**TASKS FOR THIS EXERCISE**
1. Print the passage of the forum thread on grocery prices in Ireland that begins at the words "In passing he" and stops after the words "I largely concur.".
2. In the forum thread on grocery prices in Ireland, what did the ODCA recently win a case against a retailer for?
3. Pick up the forum thread on grocery prices in Ireland where it stops, and keep writing it.

**DOCUMENT TEXT**

::::::::

# Moore McDowell on "rip off Ireland"



## <A HREF=http://pub145.ezboard.com/baskaboutmoney.s (1 Feb 2004)

*Moore McDowell on "rip off Ireland"*

Moore McDowell had an interesting piece in Friday's Indo in which he argued that while grocery margins are indeed higher here in the Reoublic of Ireland compared to Northern Ireland and mainland UK, the restrictions of the Grocery Order and strict planning laws which limit the size of retail outlets play a large part in this. He argued that these restrictions suit sectional interests and shield them from free market competition. 

In passing he also mentioned the fact that the ODCA recently won a case against a retailer for below cost selling of baby food products which was in breach of the Grocery Order (this was discussed recently on AAM) and the fact that the Grocery Order applies only to groceries so it seems that other non food products can be sold below cost with impunity. 

Just wondering if others have any views on this? 

I'd post a link to the Indo's article but their website terms & conditions don't allow for that sort of carry on even though (free) registration is required in order to read articles online anyway... :|


----------



## Tommy (2 Feb 2004)

I didn't read the article but I am familar with McDowell's views on this area, with which I largely concur.

::::::::

**DATASET EXCERPT**
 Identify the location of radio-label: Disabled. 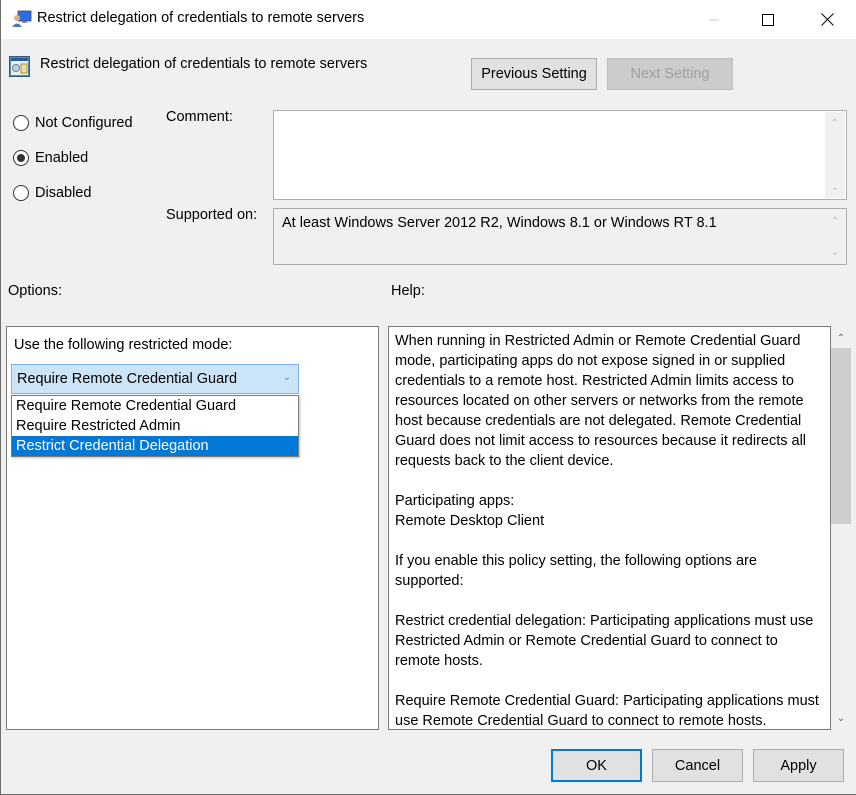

::::::::

**WRITTEN ANSWERS**
1.
In passing he also mentioned the fact that the ODCA recently won a case against a retailer for below cost selling of baby food products which was in breach of the Grocery Order (this was discussed recently on AAM) and the fact that the Grocery Order applies only to groceries so it seems that other non food products can be sold below cost with impunity. 

Just wondering if others have any views on this? 

I'd post a link to the Indo's article but their website terms & conditions don't allow for that sort of carry on even though (free) registration is required in order to read articles online anyway... :|


----------



## Tommy (2 Feb 2004)

I didn't read the article but I am familar with McDowell's views on this area, with which I largely concur.

2. Below-cost selling of baby food products, in breach of the Grocery Order.

3.
Having previously supported the "below cost selling" ban imposed by the Groceries Order, I think there is now a clear case for its abolition. One only has to look at the preponderance of price competition in retail stores in Northern Ireland (and the relative lack thereof here) to notice the difference. 

The fact that it is already legal to sell perishable groceries below cost in the South already makes the ban relatively pointless. Consumers are not stupid. In general, they notice higher prices and in general are careful not to be ripped off or fooled by "loss leaders" 

Also, the knowledge that retail prices for non-food grocery items are prohibited by law from deflating below a certain level must provide a lovely cushion for distributors and maufacturers of such products. In the North, retailers are heavily slashing prices on goods like nappies and babyfoods. I would imagine they can only do so by negotiating discounts with their suppliers. In the South, this can only be done to a very limited extent so the suppliers enjoy ridiculously fat margins, at the expense of the consumer.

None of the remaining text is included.